Present: Velu trace Sadhana and bring her to Saravana's home. Feeling that she is not safe here anymore, Saravana plans to send her to London, but Sadhana is not happy with his decision as she loves him. On the day of the flight, Sadhana meets Saravana and Krishna's friend at the airport. The girl tells Sadhana about Saravana's devotion for her. She also knows that Sadhana's family chose Saravana as Sadhana's bridegroom before they were killed. Sadhana realizes she cannot leave Saravana and leaves the airport. She manages to find Saravana, who is fighting Duraisingam and his men. After Saravana defeats Duraisingam, he and Sadhana happily reunite and leave, while Duraisingam is killed by Velu.

== Production ==
Amudha Durairaj produced this film under the banner Deivanai Movies. This is the second collaboration of Silambarasan and Jyothika after the success of Manmadhan (2004). Saravana is the remake of Telugu flick Bhadra, which has Prakash Raj, Easwari Rao, Brahmaji, and Subbaraju re-enacting their roles they had played in the original Telugu version. A song was shot with Meghna Naidu and Silambarasan on sets erected at AVM, Prasad Studios and Mohan Studios.

== Soundtrack ==
There are six songs composed by Srikanth Deva in his second collaboration with Silambarasan after Kuthu (2004). The song "Saa Boo Three" was reused from the song "Sa Sye" from the original Telugu film. The song “Gori Thera” features the song "Don't Phunk with My Heart" by the American hip-hop group Black Eyed Peas during the introduction.

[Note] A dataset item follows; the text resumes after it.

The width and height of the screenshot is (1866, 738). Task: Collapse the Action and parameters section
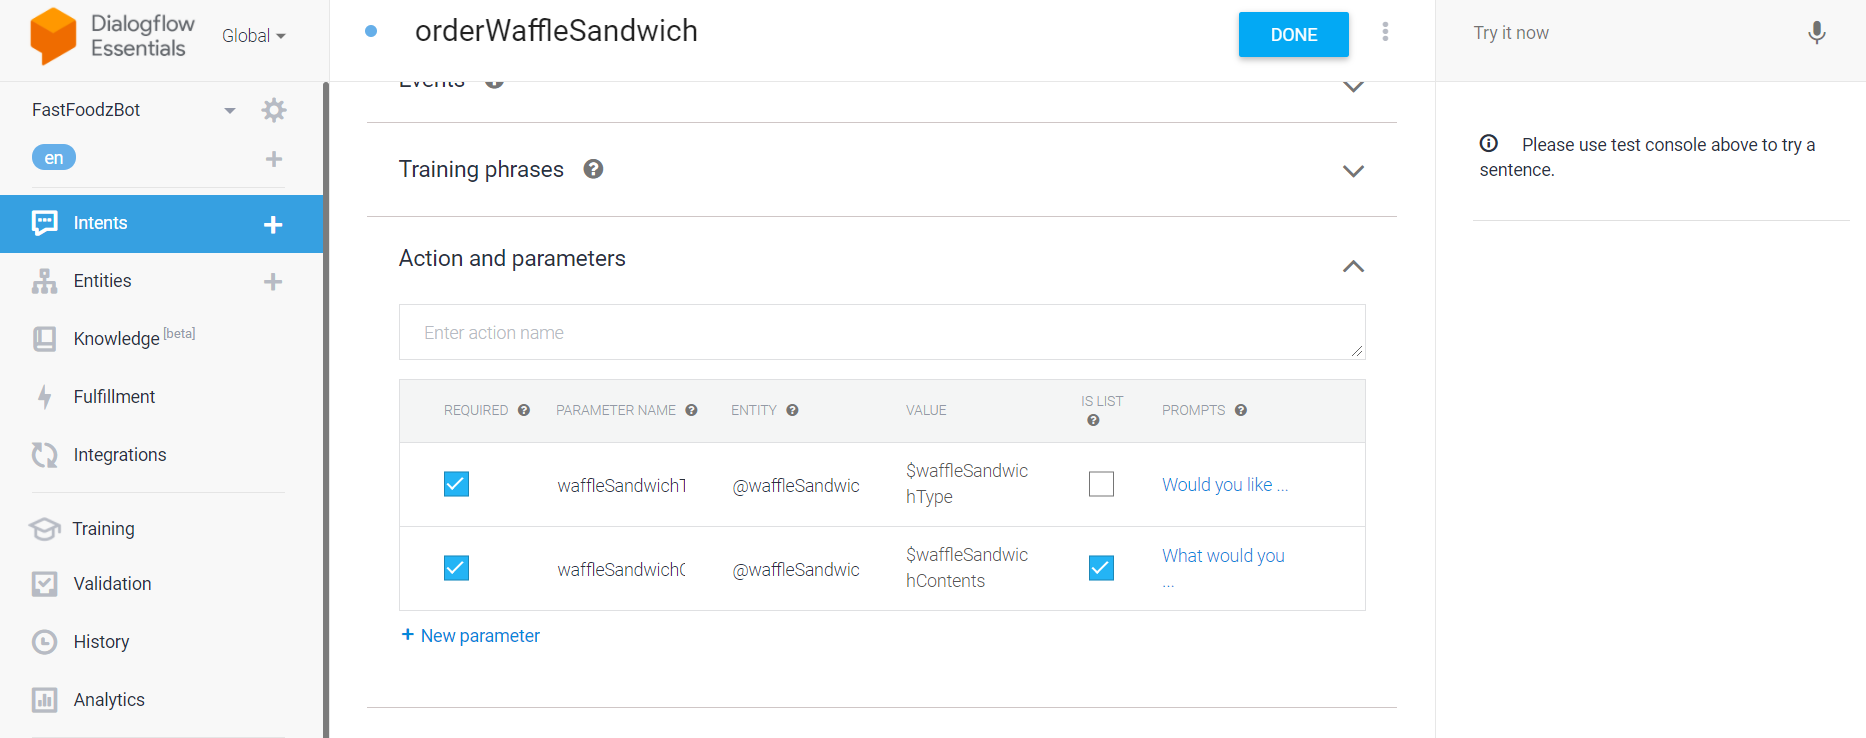click(x=1352, y=266)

| Song | Singers | Lyrics |
|---|---|---|
| "Gori Thera" | Silambarasan, Sunitha Sarathy | P. Vijay |
| "Kadhal Keedhal" | Ranjith, Reshmi, Silambarasan, Premgi Amaren | Vaali |
| "Kadhal Sutthudhe" | Naresh Iyer, Sadhana Sargam | Kabilan |
| "Kadhal Vandhum" | V. V. Prasanna, Saindhavi | Thenmozhi |
| "Saa Poo Three Pottu" | Karthik, Harini, Anuradha Sriram, Baby Vaishali | Na. Muthukumar |
| "Unnodu Purushanaga" | Sukhwinder Singh, Rita | Snehan |

==Reception==
The Hindu wrote that the film "opens with the hero's entry in typical filmi style and his sermons on (what else can it be?) love! Thankfully things take off on a serious plane q uite soon. Writer-director K. S. Ravikumar and Silambarasan come together for the first time in this Telugu remake, and with ample scope to sing and dance, love and laugh and fight and cry, Simbu makes his presence felt in every frame". Lajjavathi of Kalki wrote "The director has tried a drippy action on one side and a family drama on the other but the screenplay falters as the story relies on flashback. Is it the way for directors like KS Ravikumar to go backwards when Tamil cinema is heading towards new route in terms of ideas and making? Is it worth it?"